All entries must be repeated exactly. No picture should appear in the result.

Stored dataset items
[Start of Attachment]

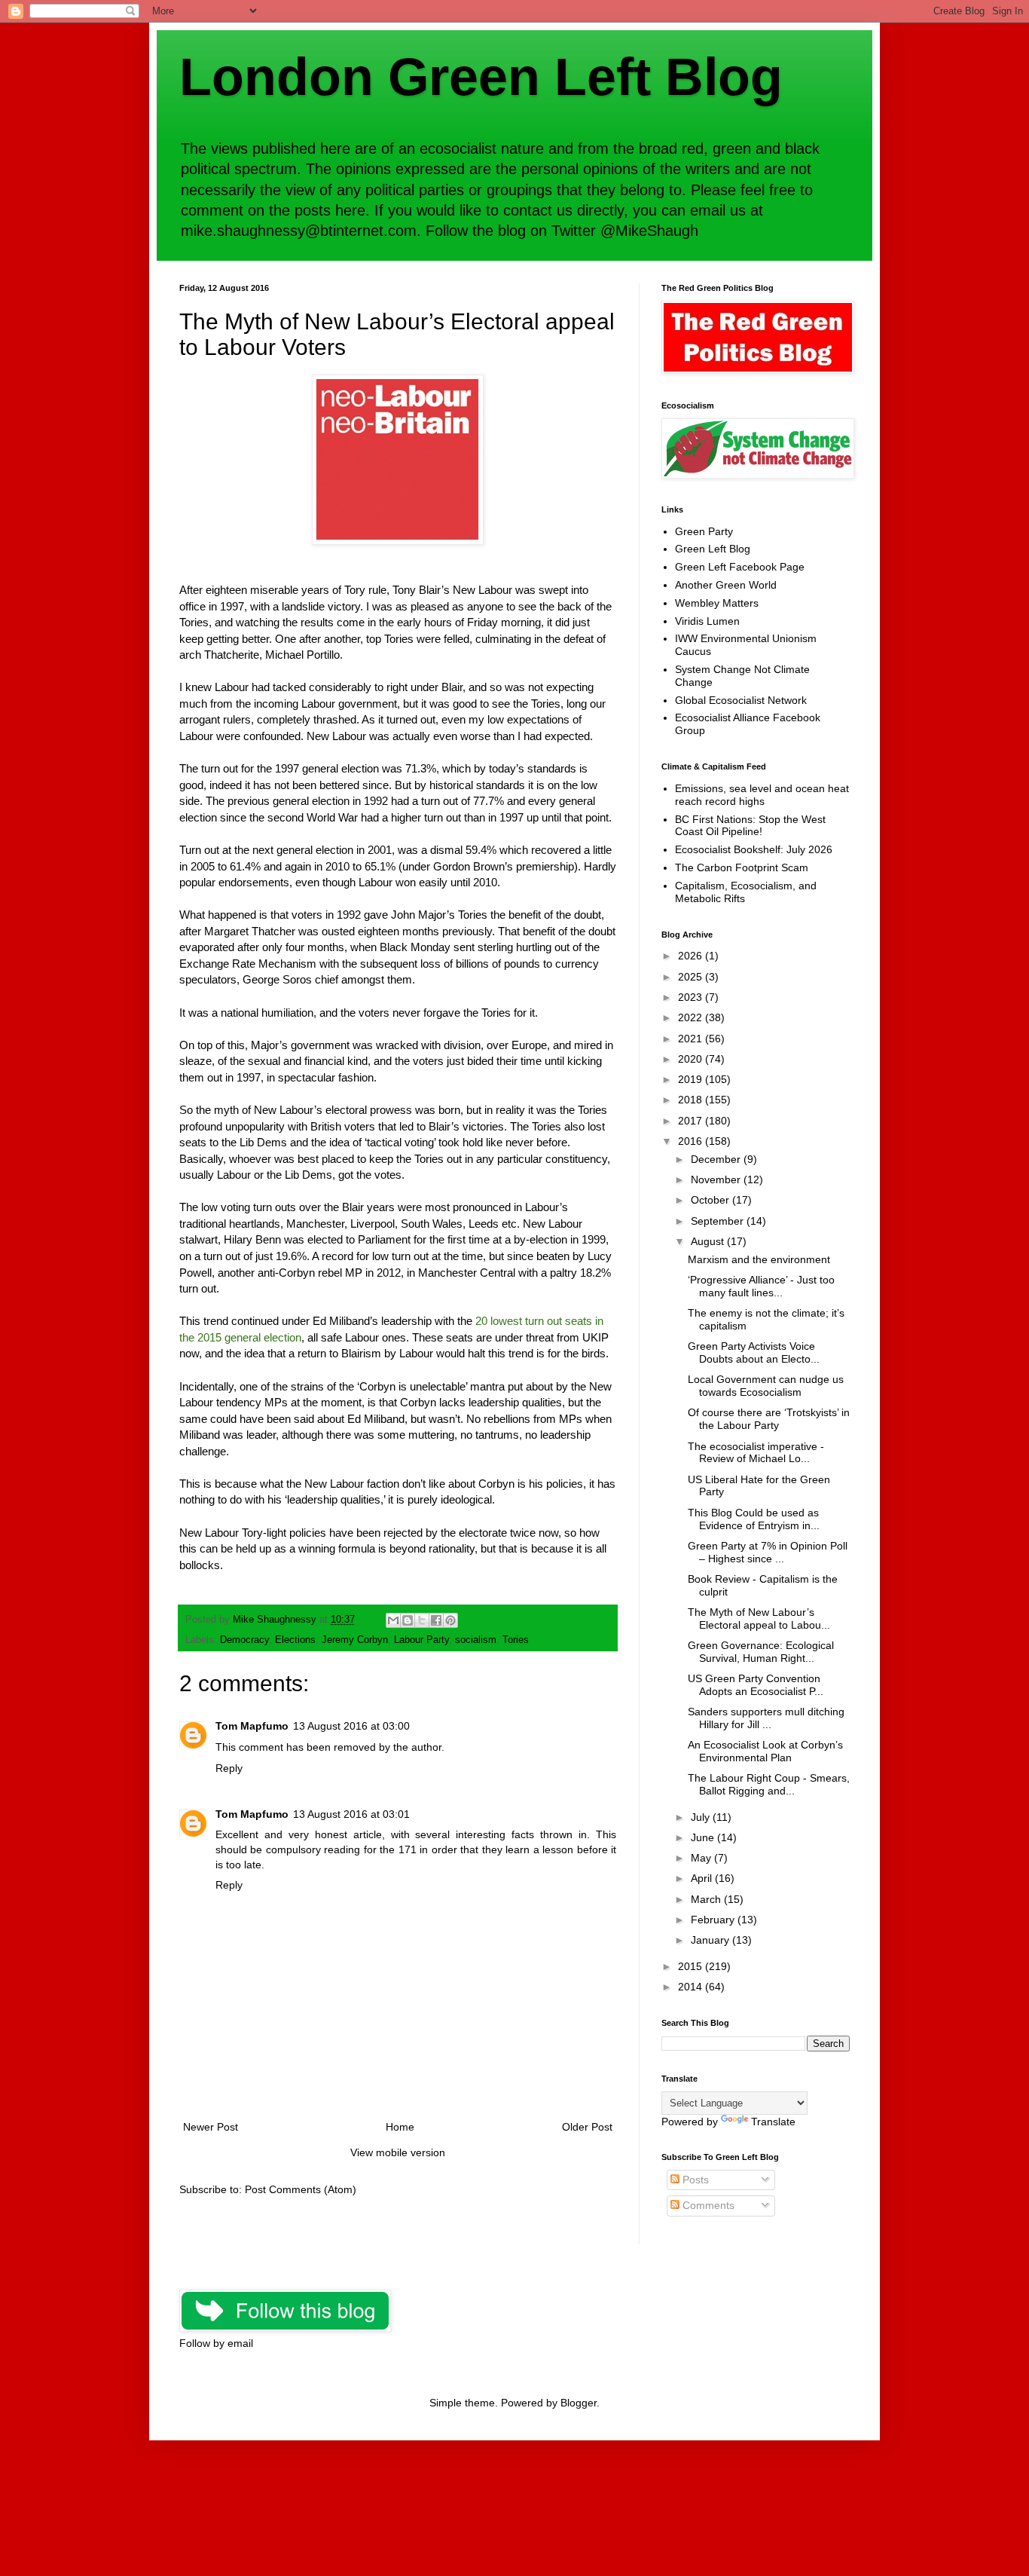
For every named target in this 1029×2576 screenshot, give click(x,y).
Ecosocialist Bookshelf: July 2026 (753, 849)
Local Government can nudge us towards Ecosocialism (766, 1385)
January (711, 1940)
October (711, 1200)
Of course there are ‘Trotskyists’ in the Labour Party (769, 1418)
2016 (691, 1141)
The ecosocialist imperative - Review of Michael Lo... (756, 1452)
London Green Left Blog (481, 76)
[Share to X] (421, 1620)
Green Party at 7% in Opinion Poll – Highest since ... (767, 1552)
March (707, 1899)
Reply (229, 1768)
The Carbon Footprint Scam (741, 867)
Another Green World (726, 585)
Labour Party (421, 1640)
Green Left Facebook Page (740, 567)
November (717, 1179)
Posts (694, 2180)
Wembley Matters (717, 603)
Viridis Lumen (707, 621)
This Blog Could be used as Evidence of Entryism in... (754, 1519)
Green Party (704, 531)
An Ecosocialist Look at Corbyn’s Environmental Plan (765, 1751)
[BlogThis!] (407, 1620)
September (719, 1221)
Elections (295, 1640)
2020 (691, 1059)
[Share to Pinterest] (450, 1620)
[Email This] (393, 1620)
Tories (515, 1640)
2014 (691, 1987)
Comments (706, 2205)
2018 (691, 1100)
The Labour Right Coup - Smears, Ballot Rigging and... (769, 1784)
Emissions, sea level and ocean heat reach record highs (762, 794)
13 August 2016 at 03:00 (351, 1726)
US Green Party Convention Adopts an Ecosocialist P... (755, 1684)
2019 (691, 1079)
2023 (691, 997)
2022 (691, 1017)
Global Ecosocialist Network (741, 700)
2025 (691, 977)
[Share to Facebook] (436, 1620)
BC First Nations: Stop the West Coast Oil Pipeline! (750, 825)
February (714, 1920)
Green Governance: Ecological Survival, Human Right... (761, 1651)
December (717, 1159)
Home (400, 2127)
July (702, 1817)
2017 (691, 1121)
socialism (475, 1640)
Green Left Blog (712, 549)
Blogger (578, 2403)
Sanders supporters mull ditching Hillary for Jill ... (766, 1718)
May (702, 1858)
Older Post (587, 2127)
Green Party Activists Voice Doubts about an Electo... (754, 1352)
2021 (691, 1039)
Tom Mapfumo (252, 1726)
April (703, 1878)
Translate (773, 2122)
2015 (691, 1966)
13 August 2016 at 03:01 (351, 1814)
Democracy (244, 1640)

[End of Attachment]

### SOLUTION FOR THIS TASK
For every named target in this 1029×2576 screenshot, give click(x,y).
Ecosocialist Bookshelf: July 2026 (753, 849)
Local Government can nudge us towards Ecosocialism (766, 1385)
January (711, 1940)
October (711, 1200)
Of course there are ‘Trotskyists’ in the Labour Party (769, 1418)
2016 (691, 1141)
The ecosocialist imperative - Review of Michael Lo... (756, 1452)
London Green Left Blog (481, 76)
[Share to X] (421, 1620)
Green Party at 7% in Opinion Poll – Highest since ... (767, 1552)
March (707, 1899)
Reply (229, 1768)
The Carbon Footprint Scam (741, 867)
Another Green World (726, 585)
Labour Party (421, 1640)
Green Left Facebook Page (740, 567)
November (717, 1179)
Posts (694, 2180)
Wembley Matters (717, 603)
Viridis Lumen (707, 621)
This Blog Could be used as Evidence of Entryism in... (754, 1519)
Green Party (704, 531)
An Ecosocialist Look at Corbyn’s Environmental Plan (765, 1751)
[BlogThis!] (407, 1620)
September (719, 1221)
Elections (295, 1640)
2020 (691, 1059)
[Share to Pinterest] (450, 1620)
[Email This] (393, 1620)
Tories (515, 1640)
2014 (691, 1987)
Comments (706, 2205)
2018 (691, 1100)
The Labour Right Coup - Smears, Ballot Rigging and... (769, 1784)
Emissions, sea level and ocean heat reach record highs (762, 794)
13 August 2016 at 03:00 (351, 1726)
US Green Party Convention Adopts an Ecosocialist P... (755, 1684)
2019 (691, 1079)
2023 (691, 997)
2022 (691, 1017)
Global Ecosocialist Network (741, 700)
2025 (691, 977)
[Share to Facebook] (436, 1620)
BC First Nations: Stop the West Coast Oil Pipeline! (750, 825)
February (714, 1920)
Green Governance: Ecological Survival, Human Right... (761, 1651)
December (717, 1159)
Home (400, 2127)
July (702, 1817)
2017 (691, 1121)
socialism (475, 1640)
Green Left Blog (712, 549)
Blogger (578, 2403)
Sanders supporters mull ditching Hillary for Jill ... (766, 1718)
May (702, 1858)
Older Post (587, 2127)
Green Party Activists Voice Doubts about an Electo... (754, 1352)
2021 (691, 1039)
Tom Mapfumo (252, 1726)
April (703, 1878)
Translate (773, 2122)
2015 (691, 1966)
13 August 2016 at 03:01 (351, 1814)
Democracy (244, 1640)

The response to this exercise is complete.